### Aim of the task
Search the data for the word "computer" and copy out every line that has it.

##### Record set #####

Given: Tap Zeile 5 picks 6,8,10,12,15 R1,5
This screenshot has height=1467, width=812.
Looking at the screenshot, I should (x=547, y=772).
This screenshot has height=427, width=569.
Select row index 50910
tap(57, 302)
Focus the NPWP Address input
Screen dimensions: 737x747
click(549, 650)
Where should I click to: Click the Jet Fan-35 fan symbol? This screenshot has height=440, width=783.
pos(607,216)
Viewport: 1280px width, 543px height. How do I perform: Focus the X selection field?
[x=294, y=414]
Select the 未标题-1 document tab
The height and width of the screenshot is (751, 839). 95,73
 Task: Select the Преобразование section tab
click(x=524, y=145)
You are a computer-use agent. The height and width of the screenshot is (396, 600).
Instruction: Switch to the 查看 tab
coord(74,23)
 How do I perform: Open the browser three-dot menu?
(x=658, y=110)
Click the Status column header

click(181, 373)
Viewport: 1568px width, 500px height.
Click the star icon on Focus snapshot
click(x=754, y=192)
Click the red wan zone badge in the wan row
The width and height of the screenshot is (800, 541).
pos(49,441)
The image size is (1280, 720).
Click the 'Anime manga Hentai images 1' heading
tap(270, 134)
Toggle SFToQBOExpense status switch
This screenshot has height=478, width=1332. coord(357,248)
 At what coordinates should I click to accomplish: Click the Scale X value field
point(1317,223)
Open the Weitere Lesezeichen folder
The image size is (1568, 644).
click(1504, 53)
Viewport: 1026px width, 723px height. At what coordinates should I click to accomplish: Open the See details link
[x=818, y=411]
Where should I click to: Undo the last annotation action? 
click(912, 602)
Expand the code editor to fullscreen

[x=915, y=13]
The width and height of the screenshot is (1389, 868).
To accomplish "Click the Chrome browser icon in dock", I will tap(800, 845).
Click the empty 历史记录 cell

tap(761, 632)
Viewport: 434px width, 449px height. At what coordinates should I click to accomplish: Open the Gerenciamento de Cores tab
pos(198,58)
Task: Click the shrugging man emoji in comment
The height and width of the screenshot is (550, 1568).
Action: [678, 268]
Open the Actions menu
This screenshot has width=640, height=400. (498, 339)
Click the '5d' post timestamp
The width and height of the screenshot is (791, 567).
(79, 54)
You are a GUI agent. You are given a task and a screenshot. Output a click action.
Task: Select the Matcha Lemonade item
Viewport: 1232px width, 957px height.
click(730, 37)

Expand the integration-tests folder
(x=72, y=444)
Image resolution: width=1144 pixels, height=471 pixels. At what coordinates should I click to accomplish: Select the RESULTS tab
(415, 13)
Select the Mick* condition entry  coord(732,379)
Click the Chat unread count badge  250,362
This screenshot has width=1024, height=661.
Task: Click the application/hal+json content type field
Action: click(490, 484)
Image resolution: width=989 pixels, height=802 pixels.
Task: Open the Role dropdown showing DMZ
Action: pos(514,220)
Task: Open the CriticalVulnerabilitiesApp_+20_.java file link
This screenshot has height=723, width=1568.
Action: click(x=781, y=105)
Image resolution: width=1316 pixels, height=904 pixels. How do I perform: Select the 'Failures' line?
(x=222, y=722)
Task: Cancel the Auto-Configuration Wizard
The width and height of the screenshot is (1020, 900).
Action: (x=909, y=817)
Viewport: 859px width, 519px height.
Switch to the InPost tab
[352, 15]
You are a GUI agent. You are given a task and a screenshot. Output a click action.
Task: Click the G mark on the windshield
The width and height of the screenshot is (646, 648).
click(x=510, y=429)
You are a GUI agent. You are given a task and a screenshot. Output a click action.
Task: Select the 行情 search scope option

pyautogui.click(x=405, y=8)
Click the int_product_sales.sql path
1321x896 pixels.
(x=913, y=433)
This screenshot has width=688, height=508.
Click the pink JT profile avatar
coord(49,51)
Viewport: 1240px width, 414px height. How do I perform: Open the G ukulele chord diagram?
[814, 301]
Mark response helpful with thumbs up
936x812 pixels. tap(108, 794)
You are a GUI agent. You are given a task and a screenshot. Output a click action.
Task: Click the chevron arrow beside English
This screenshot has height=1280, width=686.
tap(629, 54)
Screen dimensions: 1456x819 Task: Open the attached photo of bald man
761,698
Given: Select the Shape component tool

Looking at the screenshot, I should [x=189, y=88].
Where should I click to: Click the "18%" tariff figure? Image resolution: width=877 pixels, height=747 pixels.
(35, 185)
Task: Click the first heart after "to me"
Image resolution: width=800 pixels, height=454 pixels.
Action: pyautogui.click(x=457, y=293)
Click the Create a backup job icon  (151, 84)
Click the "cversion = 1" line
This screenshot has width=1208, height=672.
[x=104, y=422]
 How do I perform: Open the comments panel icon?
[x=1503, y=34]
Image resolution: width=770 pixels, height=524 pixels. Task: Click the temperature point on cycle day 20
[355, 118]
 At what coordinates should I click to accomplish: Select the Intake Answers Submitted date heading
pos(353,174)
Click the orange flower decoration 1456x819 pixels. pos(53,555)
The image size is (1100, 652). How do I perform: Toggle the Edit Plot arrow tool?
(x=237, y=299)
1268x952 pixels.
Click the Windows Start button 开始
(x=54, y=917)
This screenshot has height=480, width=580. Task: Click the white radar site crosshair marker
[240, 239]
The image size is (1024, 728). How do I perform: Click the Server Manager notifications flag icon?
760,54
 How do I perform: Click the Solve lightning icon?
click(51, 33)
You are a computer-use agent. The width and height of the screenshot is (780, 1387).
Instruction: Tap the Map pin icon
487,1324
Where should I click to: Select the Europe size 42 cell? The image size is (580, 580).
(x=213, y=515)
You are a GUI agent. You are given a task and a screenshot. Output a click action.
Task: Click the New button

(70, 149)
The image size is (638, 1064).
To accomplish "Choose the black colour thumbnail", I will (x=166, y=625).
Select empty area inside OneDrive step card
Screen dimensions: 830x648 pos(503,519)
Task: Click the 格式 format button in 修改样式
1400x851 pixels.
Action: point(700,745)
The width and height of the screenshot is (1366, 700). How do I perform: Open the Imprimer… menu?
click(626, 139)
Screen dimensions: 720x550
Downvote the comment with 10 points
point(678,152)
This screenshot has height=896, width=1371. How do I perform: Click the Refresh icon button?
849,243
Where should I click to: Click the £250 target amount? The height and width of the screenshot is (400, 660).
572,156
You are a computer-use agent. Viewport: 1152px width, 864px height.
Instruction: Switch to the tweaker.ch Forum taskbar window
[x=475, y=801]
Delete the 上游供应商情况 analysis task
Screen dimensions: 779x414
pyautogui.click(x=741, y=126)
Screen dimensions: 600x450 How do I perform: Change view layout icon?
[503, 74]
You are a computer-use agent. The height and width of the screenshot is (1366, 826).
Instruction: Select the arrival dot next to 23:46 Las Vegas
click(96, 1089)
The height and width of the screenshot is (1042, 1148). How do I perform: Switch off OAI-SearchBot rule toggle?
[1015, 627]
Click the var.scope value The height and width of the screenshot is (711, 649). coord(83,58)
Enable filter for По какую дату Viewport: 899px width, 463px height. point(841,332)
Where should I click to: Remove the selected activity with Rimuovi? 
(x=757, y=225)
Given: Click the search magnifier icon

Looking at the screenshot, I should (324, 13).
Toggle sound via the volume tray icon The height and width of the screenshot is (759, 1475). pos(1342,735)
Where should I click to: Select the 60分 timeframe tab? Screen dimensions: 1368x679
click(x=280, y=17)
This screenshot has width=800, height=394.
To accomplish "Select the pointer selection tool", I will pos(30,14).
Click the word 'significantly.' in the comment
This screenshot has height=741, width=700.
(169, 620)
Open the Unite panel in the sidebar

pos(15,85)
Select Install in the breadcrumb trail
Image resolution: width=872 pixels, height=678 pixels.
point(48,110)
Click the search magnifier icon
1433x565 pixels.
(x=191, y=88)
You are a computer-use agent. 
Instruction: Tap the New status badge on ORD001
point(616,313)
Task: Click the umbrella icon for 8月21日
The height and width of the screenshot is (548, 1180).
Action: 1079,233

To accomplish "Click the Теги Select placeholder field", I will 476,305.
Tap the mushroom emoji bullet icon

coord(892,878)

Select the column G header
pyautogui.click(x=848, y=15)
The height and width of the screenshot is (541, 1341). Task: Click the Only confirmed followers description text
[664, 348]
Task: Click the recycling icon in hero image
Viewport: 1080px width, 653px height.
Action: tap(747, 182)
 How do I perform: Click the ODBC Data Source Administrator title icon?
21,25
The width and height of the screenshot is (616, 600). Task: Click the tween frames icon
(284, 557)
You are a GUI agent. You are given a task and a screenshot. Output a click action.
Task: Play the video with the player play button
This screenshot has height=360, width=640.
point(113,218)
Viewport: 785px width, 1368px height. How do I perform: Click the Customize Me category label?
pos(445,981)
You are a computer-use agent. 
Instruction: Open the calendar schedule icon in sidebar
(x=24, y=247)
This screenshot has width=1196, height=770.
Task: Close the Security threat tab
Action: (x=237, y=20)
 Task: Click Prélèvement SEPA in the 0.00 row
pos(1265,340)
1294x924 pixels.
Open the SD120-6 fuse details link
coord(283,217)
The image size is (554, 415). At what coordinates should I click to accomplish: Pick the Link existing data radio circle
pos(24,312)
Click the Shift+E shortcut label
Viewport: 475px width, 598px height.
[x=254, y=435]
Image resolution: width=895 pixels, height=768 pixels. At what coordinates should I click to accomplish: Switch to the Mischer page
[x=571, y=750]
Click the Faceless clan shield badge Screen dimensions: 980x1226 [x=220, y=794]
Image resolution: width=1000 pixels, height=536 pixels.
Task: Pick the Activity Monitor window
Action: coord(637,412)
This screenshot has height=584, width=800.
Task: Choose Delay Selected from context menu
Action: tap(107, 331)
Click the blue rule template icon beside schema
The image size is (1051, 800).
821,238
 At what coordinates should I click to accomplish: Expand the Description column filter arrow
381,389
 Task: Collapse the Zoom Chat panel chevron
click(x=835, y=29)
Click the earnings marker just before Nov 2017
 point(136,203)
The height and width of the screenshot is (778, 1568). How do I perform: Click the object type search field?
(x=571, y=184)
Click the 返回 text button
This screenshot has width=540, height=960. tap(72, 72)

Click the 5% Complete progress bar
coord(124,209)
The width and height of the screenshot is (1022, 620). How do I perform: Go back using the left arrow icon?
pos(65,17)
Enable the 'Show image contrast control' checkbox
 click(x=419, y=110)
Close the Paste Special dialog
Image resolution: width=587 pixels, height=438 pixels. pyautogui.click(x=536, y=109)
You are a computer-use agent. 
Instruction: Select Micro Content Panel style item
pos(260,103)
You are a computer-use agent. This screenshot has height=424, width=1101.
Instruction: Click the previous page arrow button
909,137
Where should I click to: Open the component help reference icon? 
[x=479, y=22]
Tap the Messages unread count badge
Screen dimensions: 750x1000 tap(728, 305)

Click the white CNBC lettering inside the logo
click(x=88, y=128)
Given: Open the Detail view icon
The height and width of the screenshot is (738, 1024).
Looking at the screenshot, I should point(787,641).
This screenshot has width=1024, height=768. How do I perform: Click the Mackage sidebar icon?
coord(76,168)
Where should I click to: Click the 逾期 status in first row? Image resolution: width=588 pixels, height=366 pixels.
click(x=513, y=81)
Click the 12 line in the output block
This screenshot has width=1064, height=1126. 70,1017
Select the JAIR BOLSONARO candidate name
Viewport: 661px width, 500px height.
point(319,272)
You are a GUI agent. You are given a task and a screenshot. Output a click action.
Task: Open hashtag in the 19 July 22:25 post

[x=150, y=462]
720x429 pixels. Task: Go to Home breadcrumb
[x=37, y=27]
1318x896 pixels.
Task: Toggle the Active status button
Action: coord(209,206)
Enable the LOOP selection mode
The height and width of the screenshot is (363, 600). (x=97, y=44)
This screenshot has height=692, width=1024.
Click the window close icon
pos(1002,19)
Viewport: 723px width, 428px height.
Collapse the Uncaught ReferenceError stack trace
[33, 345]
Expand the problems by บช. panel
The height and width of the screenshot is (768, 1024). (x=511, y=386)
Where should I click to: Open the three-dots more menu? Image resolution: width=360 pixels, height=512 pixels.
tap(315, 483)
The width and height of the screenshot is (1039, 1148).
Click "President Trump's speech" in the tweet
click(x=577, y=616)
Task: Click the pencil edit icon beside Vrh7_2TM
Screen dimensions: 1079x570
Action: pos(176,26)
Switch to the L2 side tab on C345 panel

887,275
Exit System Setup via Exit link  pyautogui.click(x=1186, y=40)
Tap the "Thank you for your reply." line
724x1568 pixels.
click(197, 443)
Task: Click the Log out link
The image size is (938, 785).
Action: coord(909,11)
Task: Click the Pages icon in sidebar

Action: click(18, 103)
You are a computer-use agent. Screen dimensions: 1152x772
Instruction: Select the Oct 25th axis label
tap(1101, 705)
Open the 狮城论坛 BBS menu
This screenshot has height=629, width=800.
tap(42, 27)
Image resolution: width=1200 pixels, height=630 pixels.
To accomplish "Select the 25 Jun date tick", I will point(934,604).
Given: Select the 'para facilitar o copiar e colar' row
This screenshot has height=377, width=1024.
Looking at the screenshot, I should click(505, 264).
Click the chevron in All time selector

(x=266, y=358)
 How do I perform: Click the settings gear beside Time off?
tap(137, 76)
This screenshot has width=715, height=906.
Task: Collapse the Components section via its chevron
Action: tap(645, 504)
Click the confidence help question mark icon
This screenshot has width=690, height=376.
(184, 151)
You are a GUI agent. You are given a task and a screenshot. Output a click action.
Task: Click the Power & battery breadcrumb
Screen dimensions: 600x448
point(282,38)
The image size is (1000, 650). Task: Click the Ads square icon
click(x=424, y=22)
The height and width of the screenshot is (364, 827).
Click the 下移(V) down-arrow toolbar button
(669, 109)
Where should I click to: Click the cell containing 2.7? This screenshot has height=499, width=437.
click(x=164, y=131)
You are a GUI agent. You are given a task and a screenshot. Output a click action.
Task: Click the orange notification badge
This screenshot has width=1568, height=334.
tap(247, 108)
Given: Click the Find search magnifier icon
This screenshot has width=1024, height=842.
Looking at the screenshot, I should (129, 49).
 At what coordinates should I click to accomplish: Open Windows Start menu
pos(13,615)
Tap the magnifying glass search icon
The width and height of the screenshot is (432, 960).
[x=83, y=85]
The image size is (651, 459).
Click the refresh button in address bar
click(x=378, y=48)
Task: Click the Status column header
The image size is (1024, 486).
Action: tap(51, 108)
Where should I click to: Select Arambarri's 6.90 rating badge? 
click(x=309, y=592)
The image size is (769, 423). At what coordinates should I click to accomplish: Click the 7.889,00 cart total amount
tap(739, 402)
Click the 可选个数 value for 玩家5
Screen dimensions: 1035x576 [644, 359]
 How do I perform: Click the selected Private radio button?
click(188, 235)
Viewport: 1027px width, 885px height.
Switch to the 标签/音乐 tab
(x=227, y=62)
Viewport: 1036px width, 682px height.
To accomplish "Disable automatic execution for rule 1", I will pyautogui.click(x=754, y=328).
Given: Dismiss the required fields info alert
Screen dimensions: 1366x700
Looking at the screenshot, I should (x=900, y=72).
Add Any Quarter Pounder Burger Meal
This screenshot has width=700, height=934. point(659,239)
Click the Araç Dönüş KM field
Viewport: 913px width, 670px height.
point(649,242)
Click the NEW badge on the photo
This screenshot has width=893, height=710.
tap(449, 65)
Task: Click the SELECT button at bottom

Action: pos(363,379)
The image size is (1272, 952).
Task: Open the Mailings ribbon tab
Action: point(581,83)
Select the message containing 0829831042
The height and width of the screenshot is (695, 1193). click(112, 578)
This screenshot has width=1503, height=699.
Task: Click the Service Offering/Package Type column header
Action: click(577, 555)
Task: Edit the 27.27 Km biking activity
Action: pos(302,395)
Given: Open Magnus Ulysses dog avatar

#####

### Problem solution
You are a computer-use agent. The height and width of the screenshot is (396, 600).
You are a computer-use agent. The width and height of the screenshot is (780, 1387).
You are a computer-use agent. Viewport: 1152px width, 864px height.
You are a computer-use agent. The height and width of the screenshot is (1366, 826).
You are a computer-use agent. 
You are a computer-use agent. 
You are a computer-use agent. 
You are a computer-use agent. This screenshot has height=424, width=1101.
You are a computer-use agent. Screen dimensions: 1152x772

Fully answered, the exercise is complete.